Shoot someone in Painkiller with a stake gun and look at its effect - knockback, body wound and they'll often get impaled to the wall or to another enemy.
Looney Toon style.
Tell me, where does D3 do anything remotely similar?
It certainly doesn't, of course it isn't trying to wow six year olds either
Why? I'm not sure what tangent you're approaching this from but it's a fact (verified by an ATi rep) that the R420 can operate in 32x0 (or 24x0) mode while performing MSAA.
And my 9800 has an FBuffer to I suppose you are going to tell me, and the Rage Maxx is getting Win2K drivers like it said on the box, right? Ignoring the fact that you are quoting a company rep though, if the parts is functioning as a 32x0 while performing 4x MSAA it can't handle 32 stencil ops per clock as it needs the extra functionality for Z check. The only way it could output 32 stencil ops per clock while running 4x MSAA is if it was a 128x0 part.
I really have no idea what you're seing but fire up any review of the game and you'll see that they agree with me on the graphics, physics and performance aspects.
Doom 3's Graphics are insane, definantly best to date.
But the execution of the visuals here is absolutely unmatched, and it truly needs to be seen in action to be fully appreciated.
While DOOM 3's graphics are astounding enough on their own, what's even more impressive is how well the game appears to scale to various systems.I've now run the game on three separate PC's on a variety of video cards (as have a few other editors in our office), and it seems to run well at every turn. Obviously, you'd hope any game would run at a crisp 60 FPS on a 3.0 GHz machine with 1GB RAM and a GeForce 6800, but we've been running just as fine on mid-level systems, like 2.5 GHz machines with older Ti4600 cards.

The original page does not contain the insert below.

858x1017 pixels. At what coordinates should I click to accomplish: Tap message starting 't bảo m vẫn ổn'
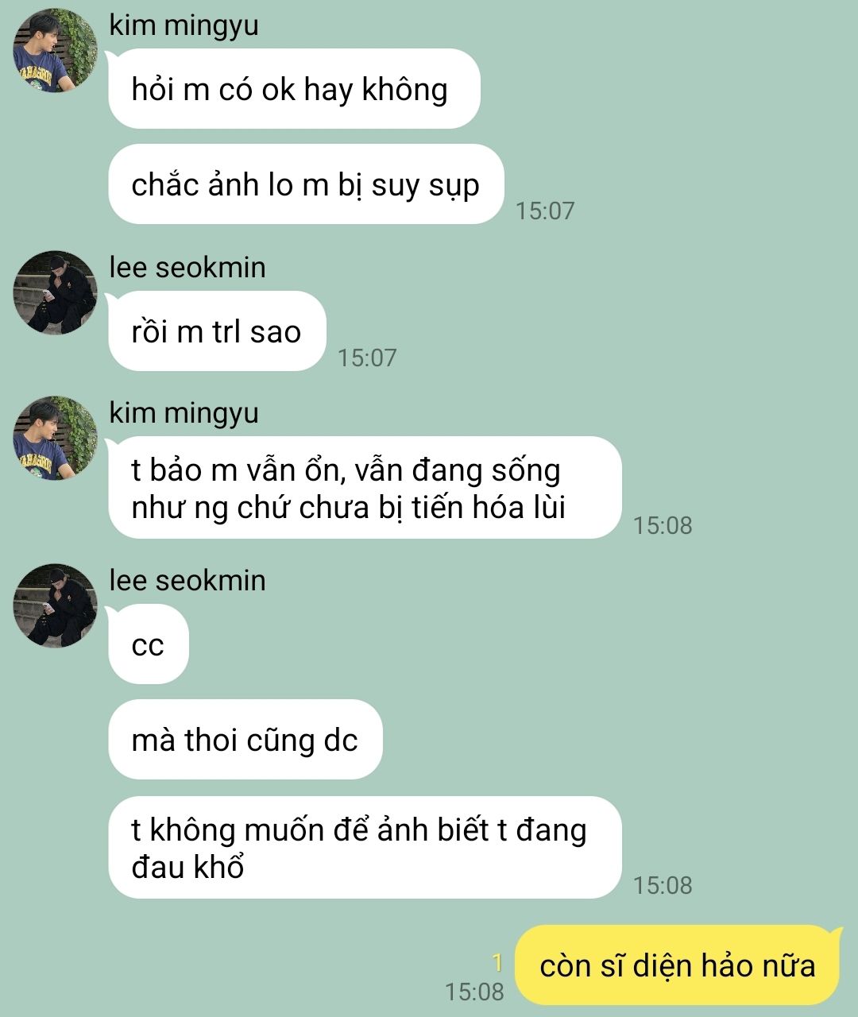click(365, 488)
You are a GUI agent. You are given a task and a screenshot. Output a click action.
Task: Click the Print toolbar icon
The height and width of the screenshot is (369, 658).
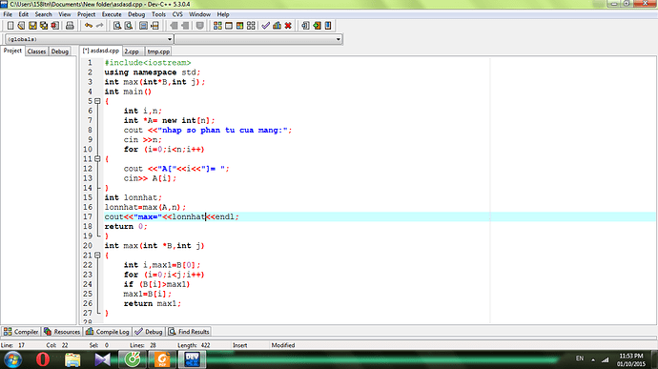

Even if you're forced to run the game at 640x480, the game still looks extremely impressive, so if your PC can play Far Cry or Unreal Tournament 2004 or Battlefield Vietnam, odds are your system can handle DOOM 3.
Those are from gamers, not guys that never play anything other then benchmarks of course
Yep, rose coloured glasess. Definitely. If you can't see the extensive physics in Painkiller but you put the non-existant physics in D3 on a pedestal then that's the only explanation I can come up with.

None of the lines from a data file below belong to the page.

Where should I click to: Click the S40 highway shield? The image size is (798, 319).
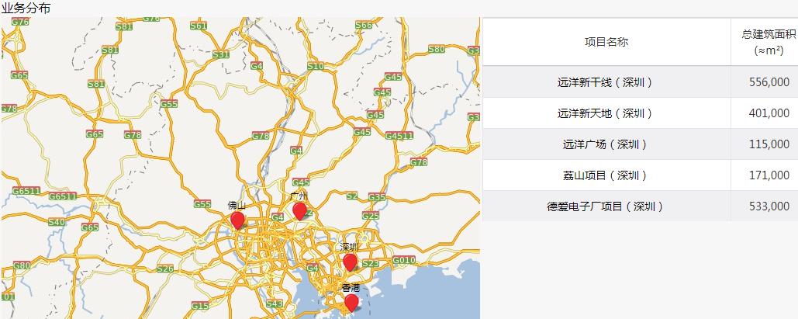click(x=57, y=222)
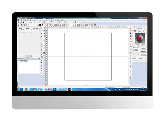The width and height of the screenshot is (163, 122).
Task: Select the arrow pick tool
Action: 42,28
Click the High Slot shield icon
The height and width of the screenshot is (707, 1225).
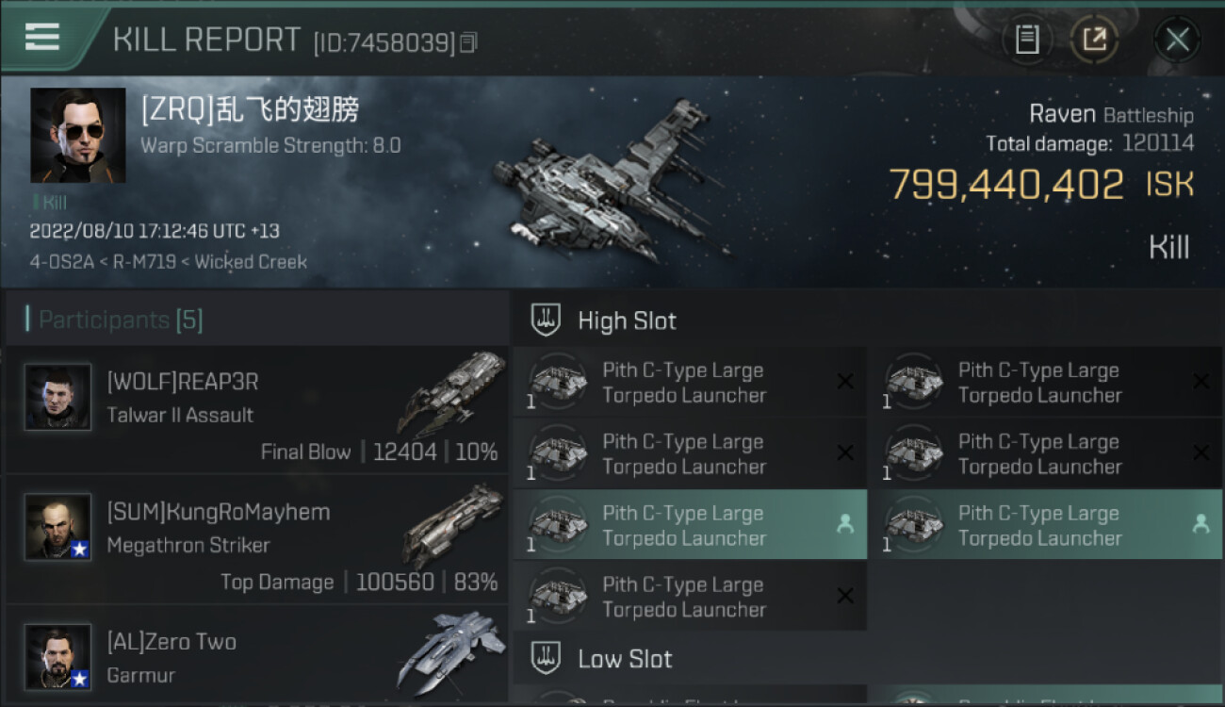[x=547, y=321]
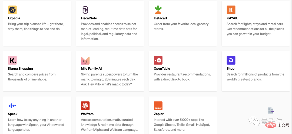Select the OpenTable description text
Viewport: 292px width, 134px height.
pos(182,77)
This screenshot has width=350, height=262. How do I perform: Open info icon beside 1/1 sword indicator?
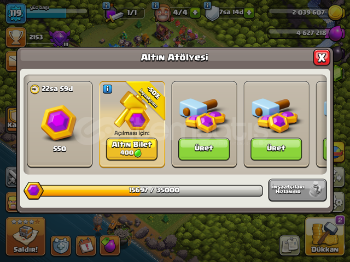click(x=106, y=5)
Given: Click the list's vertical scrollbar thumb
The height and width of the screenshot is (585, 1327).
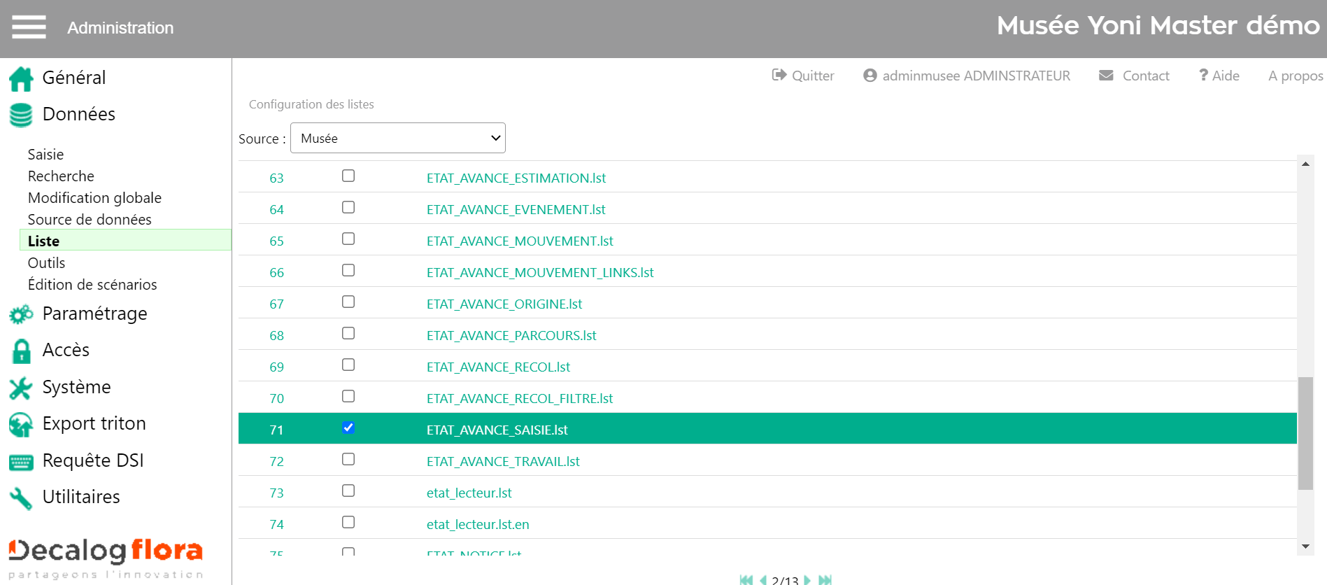Looking at the screenshot, I should 1305,434.
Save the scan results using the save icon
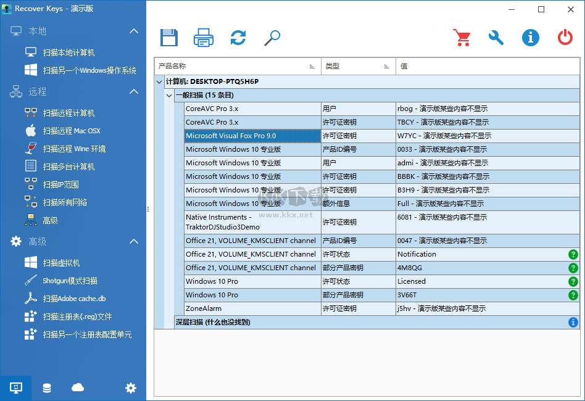Image resolution: width=585 pixels, height=401 pixels. (x=168, y=37)
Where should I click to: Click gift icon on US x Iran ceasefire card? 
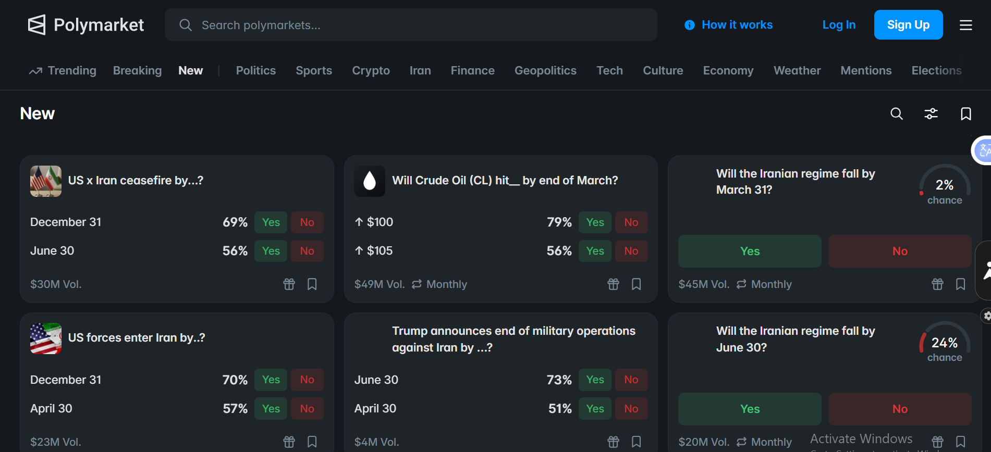click(x=289, y=284)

Physics engines should at least remotely
try and match the physical world IMO, else they are just cheap gimmicks. Painkiller has a cheap gimmick, D3 has a physics engine.
I have absolutely no idea what you're talking about and I suspect nobody else does either.
They do at Dreamcatcher- it's a common problem with the game. Took me about eight attempts to get the game to install(on multiple different drives) without corruption taking place and even after that the game would refuse to run(known issues, the retarded monkeys that coded it failed to use a security system that was compatible with a lengthy list of optical drives). The only 'legit' way to get the game to run if it won't work on your system(besides being utterly incompatible with a lengthy list of drives, it will install but won't run on a lot of others) is to download the patch to bring you from version 1.0 to 1.3(~90MB) and then the patch from 1.3 to 1.3.1(~5MB). All told a giant 'go to he!l we got your money' from the developers of the game. This is supposed to be to avoid having the game cracked, which took me five minutes versus the ten hours it would have taken me to make the game playable the legit way.
Sometimes when developers are really, really stupid they use anti-piracy techniques that encourage the popularizing of piracy techniques. This was a very popular topic over at their forums, so much so that they have the workaround stickied on their tech support forum along with it being the top reference in their DB and also the top hit over at PCF.